Five Whys Plus

Overview

The Five Whys technique from Toyota Production System is powerful but often misapplied. This enhanced version adds explicit guards against common failures: premature stopping, single-cause bias, blame-oriented thinking, and confirmation bias. It transforms a simple technique into a rigorous root cause methodology.

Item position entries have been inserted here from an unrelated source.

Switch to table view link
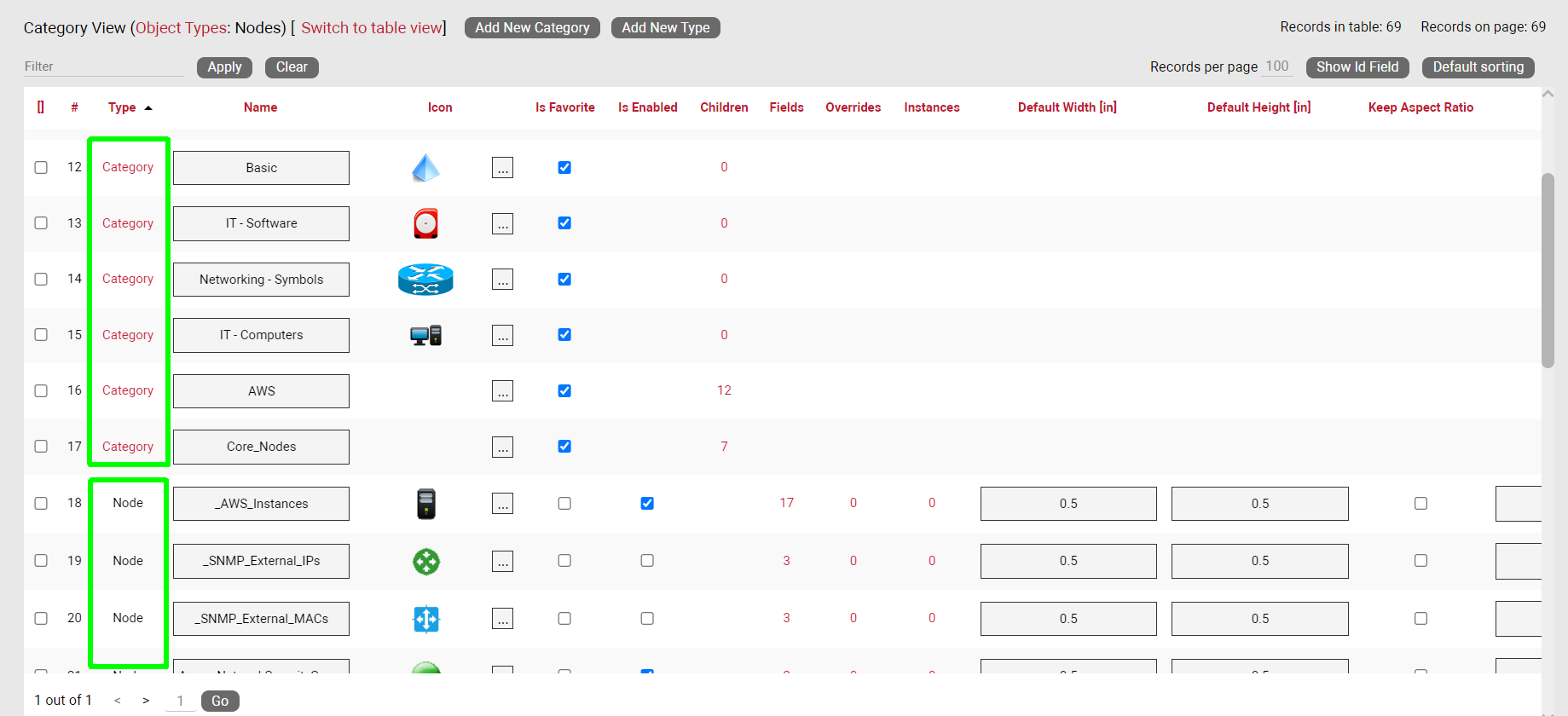The height and width of the screenshot is (716, 1568). (x=372, y=28)
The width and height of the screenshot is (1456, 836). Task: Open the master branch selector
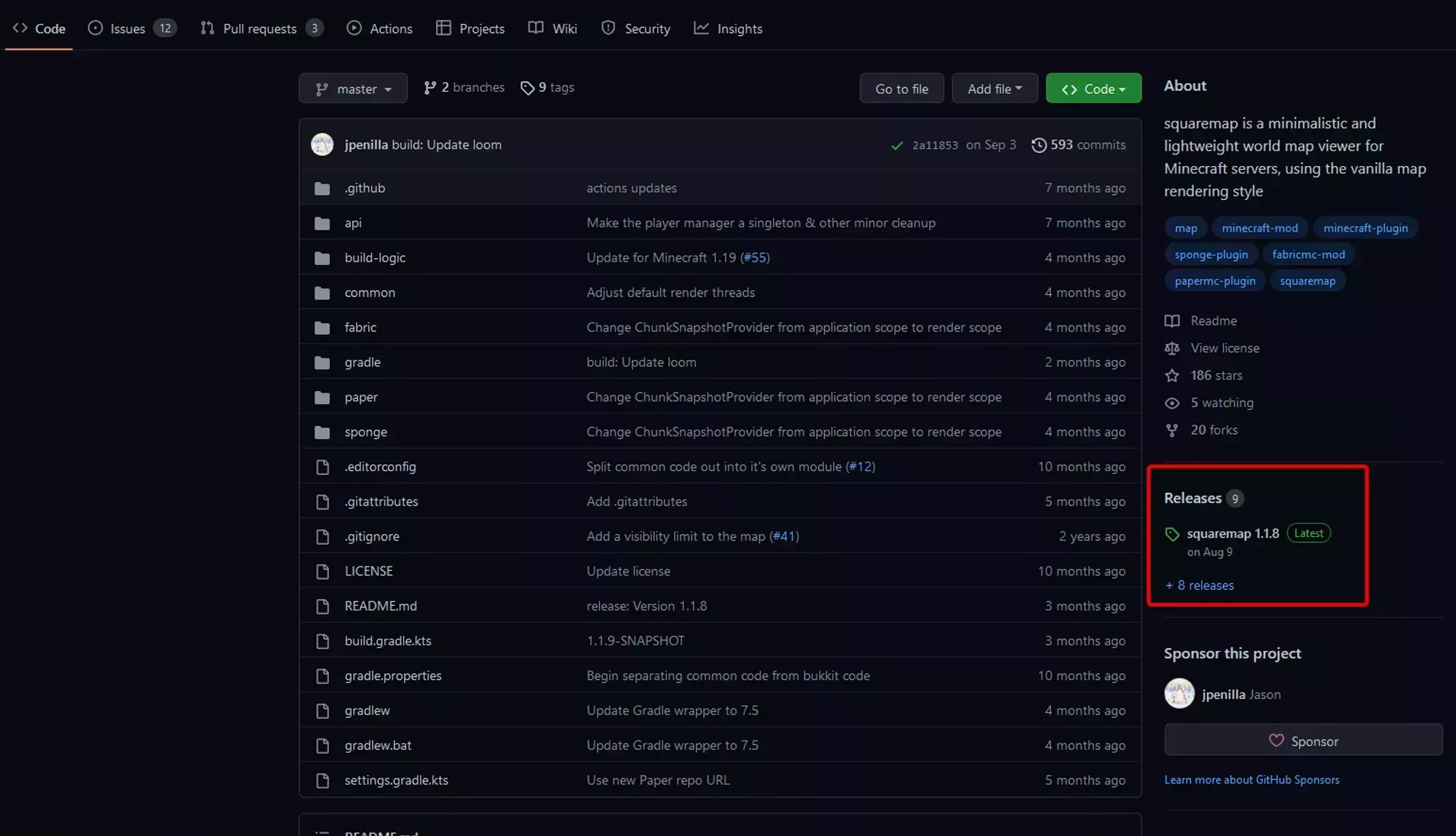coord(352,88)
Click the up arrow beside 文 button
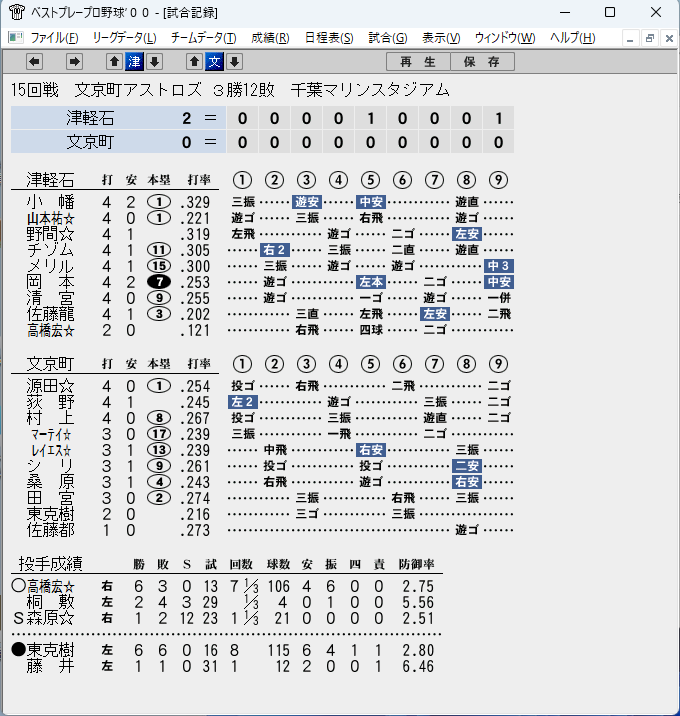Screen dimensions: 680x716 194,61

Core Principle: Keep asking "why" until you reach actionable root causes, but guard against the technique's known failure modes.

When to Use

•Incident post-mortems
•Bug investigations
•Process failures
•Customer complaints
•Recurring problems
•Any situation where you need root cause, not just proximate cause

Decision flow:

code

Problem occurred?
  → Is the cause obvious and verified? → yes → Fix directly
  → Need to find root cause? → yes → APPLY FIVE WHYS PLUS
  → Is this a complex multi-factor problem? → yes → Consider Kepner-Tregoe PA

Standard Five Whys Failure Modes

Failure Mode	Description	Guard
Premature stopping	Accepting first plausible cause	Minimum depth + actionability test
Single-cause bias	Assuming one root cause	Branch on "what else?"
Blame orientation	Stopping at human error	"Why was error possible?"
Confirmation bias	Finding expected cause	Devil's advocate review
Circular reasoning	Why loops back on itself	Detect and break cycles
Speculation depth	Going beyond evidence	Evidence requirement

The Five Whys Plus Process

Step 1: State the Problem Precisely

Bad: "The system was slow" Good: "API response times exceeded 2 seconds for 30% of requests between 14:00-14:45 UTC on January 15"

markdown

Problem Statement:
- What happened: [Specific observable symptom]
- When: [Time range]
- Where: [Affected systems/users]
- Extent: [Scope and severity]
- Impact: [Business/user impact]

Step 2: Apply "Why" with Evidence Requirement

For each "why," require evidence:

markdown

Why #1: Why did [problem] occur?
Answer: [Hypothesis]
Evidence: [Data, logs, metrics that support this]
Confidence: [High/Medium/Low]

Evidence types:

•Logs showing the event
•Metrics correlating with timeline
•Code showing the behavior
•Configuration proving the state
•Testimony from multiple sources

Step 3: Branch on "What Else?"

After each "why," explicitly ask "what else could cause this?"

markdown

Why #1: Why did API response times spike?
Primary answer: Database queries were slow
Evidence: DB query times increased from 50ms to 1.5s

What else could cause this?
- [ ] Network latency (checked: normal)
- [ ] Application code changes (checked: none deployed)
- [ ] Memory pressure (checked: normal)
- [ ] External API dependencies (checked: normal)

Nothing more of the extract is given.